Comment Mica et Benoit se sont-ils rencontrés ?
Benoich :
On s’est rencontrés en 5ème au collège. On a grandit dans la même ville, à Saint Cloud.  On n’était pas dans la même classe mais  on partageait les mêmes heures de permanence.
Mica : Les mêmes heures de colle !
Benoich : C’est vrai, c’est plus cool de dire qu’on s’est rencontrés en heure de colle, après avoir fumé un ou deux profs t’as vu.

Background musical ?
Mica :
J’écoutais des trucs assez pop, les Beatles, Michael Jackson, Supertramp… Et je suis vite arrivé à la musique électronique. J’ai écouté pas mal de french touch et d’autres trucs plus abstraits. Tout ne me branchait pas forcément en french touch mais c’était une vague assez intéressante. J’aimais d’autres facettes de la musique électronique, la deep house notamment; il y avait beaucoup de français dont j’aimais beaucoup le travail comme DJ Deep, Gregory, des trucs comme ça.
Benoich : J’écoutais la musique en fonction des modes vestimentaires que je suivais sur le moment. Comme je faisais de la batterie, j’ai écouté du métal, du rock. J’ai écouté beaucoup de rap aussi. Je m’y connaissais moins en musique électronique, c’est vraiment Mica qui m’a fait connaître cette musique. Au début, je connaissais les titres qui passent en radio, ça n’allait pas plus loin.

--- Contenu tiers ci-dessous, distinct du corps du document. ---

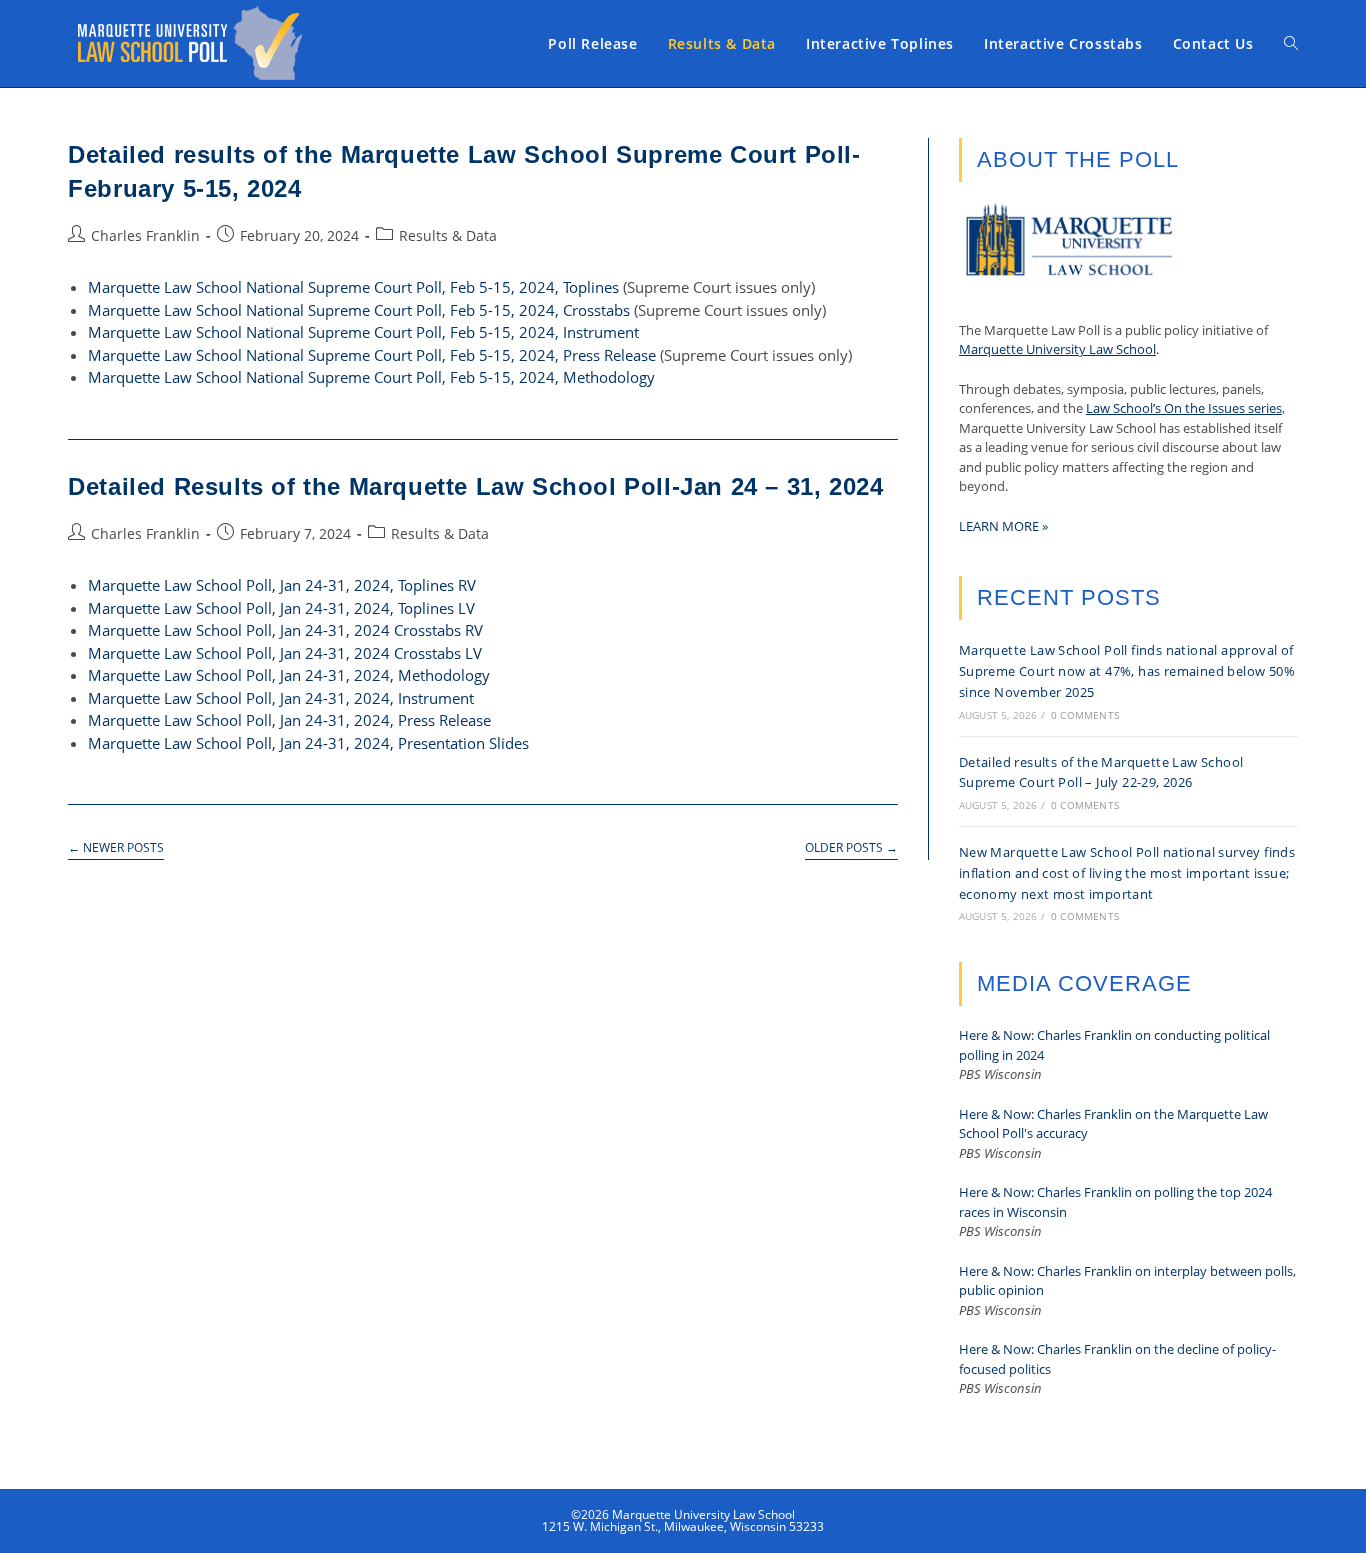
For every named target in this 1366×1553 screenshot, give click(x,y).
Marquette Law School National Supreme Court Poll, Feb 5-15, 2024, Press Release (372, 355)
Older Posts (851, 848)
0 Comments (1085, 715)
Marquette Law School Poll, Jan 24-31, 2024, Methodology (289, 675)
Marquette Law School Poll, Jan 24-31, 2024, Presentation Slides (308, 743)
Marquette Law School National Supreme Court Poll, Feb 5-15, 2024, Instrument (363, 332)
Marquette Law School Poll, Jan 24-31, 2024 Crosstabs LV (285, 653)
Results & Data (448, 235)
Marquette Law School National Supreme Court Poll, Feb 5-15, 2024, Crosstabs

Qu’est-ce qu’un Gentleman Driver ?
Mica :
Selon la vraie définition, ça désigne une catégorie en sport automobile, des seniors qui font des courses avec leurs belles voitures sans trop prendre de risque.  Pour nous, c’est plus un personnage qui emmène vers l’évasion.
Benoich : Le pilote de l’évasion…

Mica, tu faisais beaucoup de karting étant plus jeune, je crois.
Mica :
Oui, mais je ne parlerai de karting que si Benoit parle de tir à l’arc ! Il était très fort en tir à l’arc !

Tu faisais beaucoup de tir à l’arc Benoit ?
Benoich :
Il a un délire de dire que j’ai fait du tir à l’arc. Non, j’ai dû en faire une fois au Club Med. Ça s’arrête là.
Mica : Allez, tu parles pas de ton arc, celui que t’avais à l’époque ?
Benoich : Non, moi je faisais surtout de la batterie.    



La musique GD ?
Mica :
On fait de la musique électronique à tendance mélodique.
Benoich : On veut faire de la musique plutôt club.  Pas club dans le sens « ultra-turbine », mais plutôt un truc ambiant, un peu mélodieux, atmosphérique. C’est plus une musique de club avec un univers, une atmosphère.

J’ai cru comprendre que vous aviez envie de vous diriger davantage vers une production pop comme pour votre titre avec Soko notamment ?
Mica :
C’est quelque chose qu’on a envie de garder en parallèle à nos productions club, un pendant un peu pop, avec des voix. On adore mélanger le côté froid de la musique électronique avec une voix intéressante.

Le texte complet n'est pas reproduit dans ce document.